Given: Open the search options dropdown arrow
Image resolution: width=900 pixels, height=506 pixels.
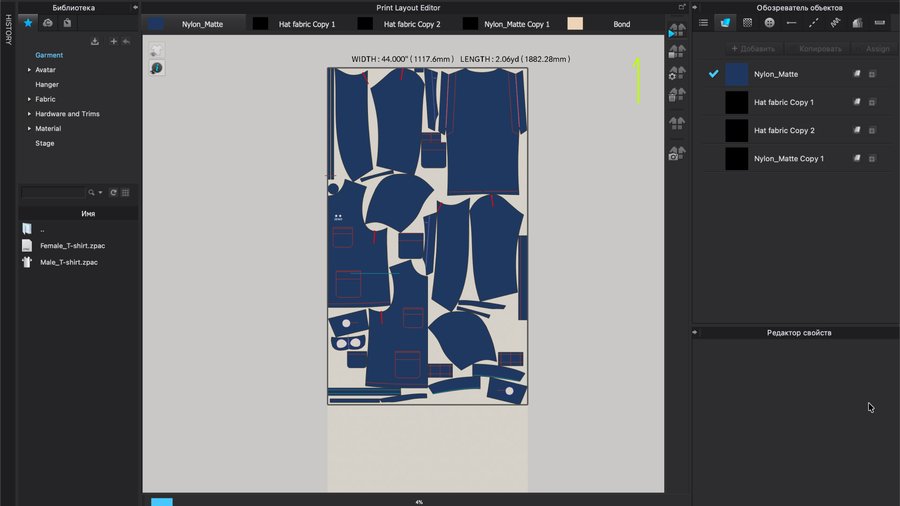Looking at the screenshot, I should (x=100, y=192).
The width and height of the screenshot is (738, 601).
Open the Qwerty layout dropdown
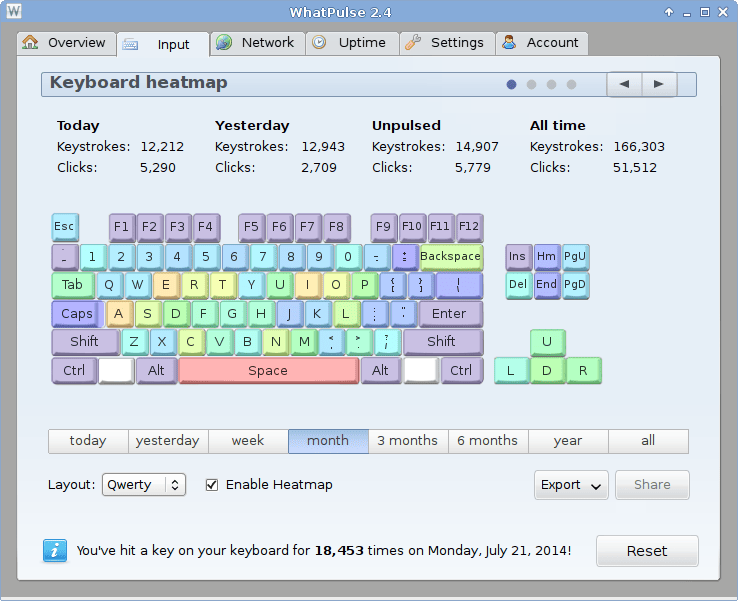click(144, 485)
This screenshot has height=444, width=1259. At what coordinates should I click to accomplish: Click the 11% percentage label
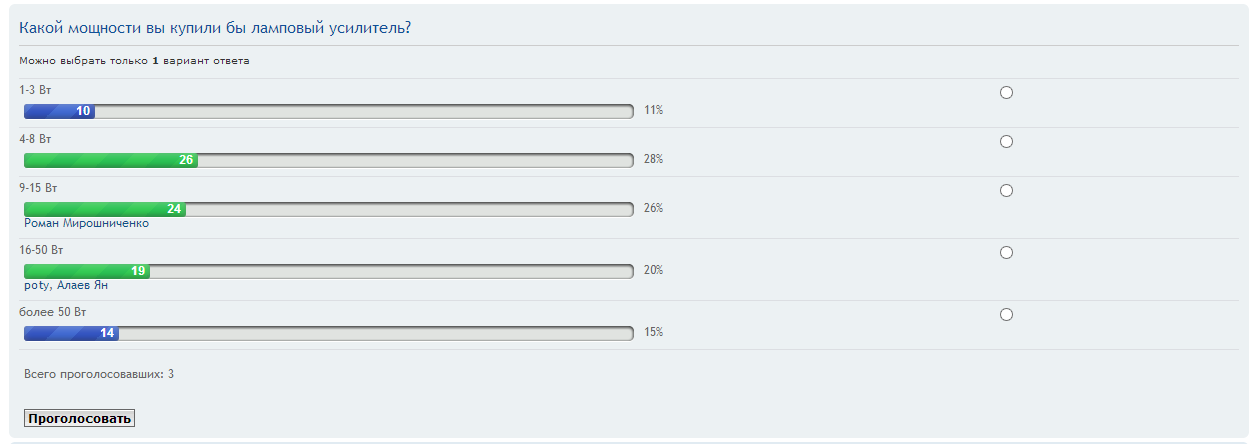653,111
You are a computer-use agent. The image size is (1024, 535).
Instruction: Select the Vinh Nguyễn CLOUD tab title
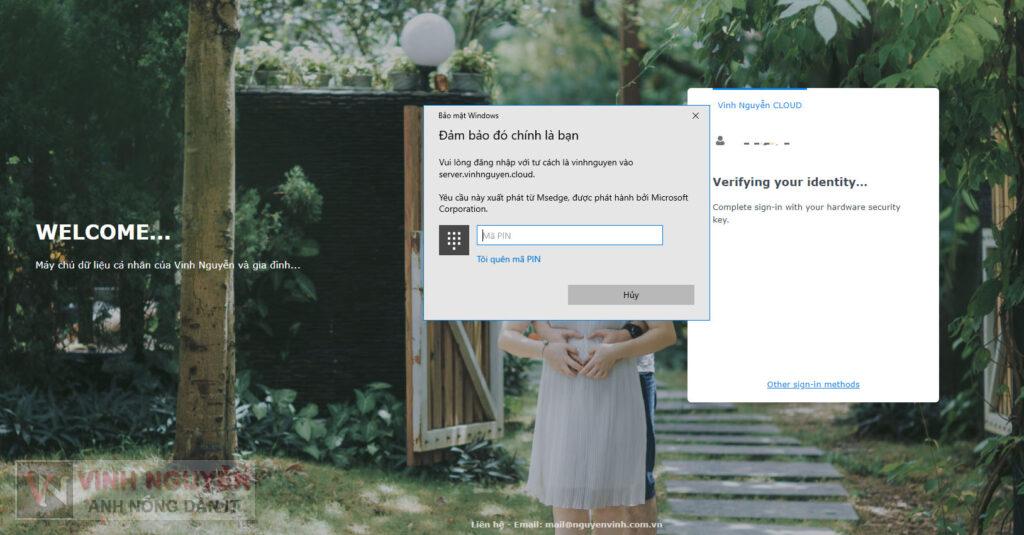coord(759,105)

════════════════════

What you should do » Copy the data verbatim, skipping any image it holds.

Output »
Given: Open the search options dropdown arrow
Image resolution: width=900 pixels, height=506 pixels.
Looking at the screenshot, I should (x=100, y=192).
The width and height of the screenshot is (738, 601).
Open the Qwerty layout dropdown
click(144, 485)
This screenshot has height=444, width=1259. At what coordinates should I click to accomplish: Click the 11% percentage label
653,111
You are a computer-use agent. The image size is (1024, 535).
Instruction: Select the Vinh Nguyễn CLOUD tab title
coord(759,105)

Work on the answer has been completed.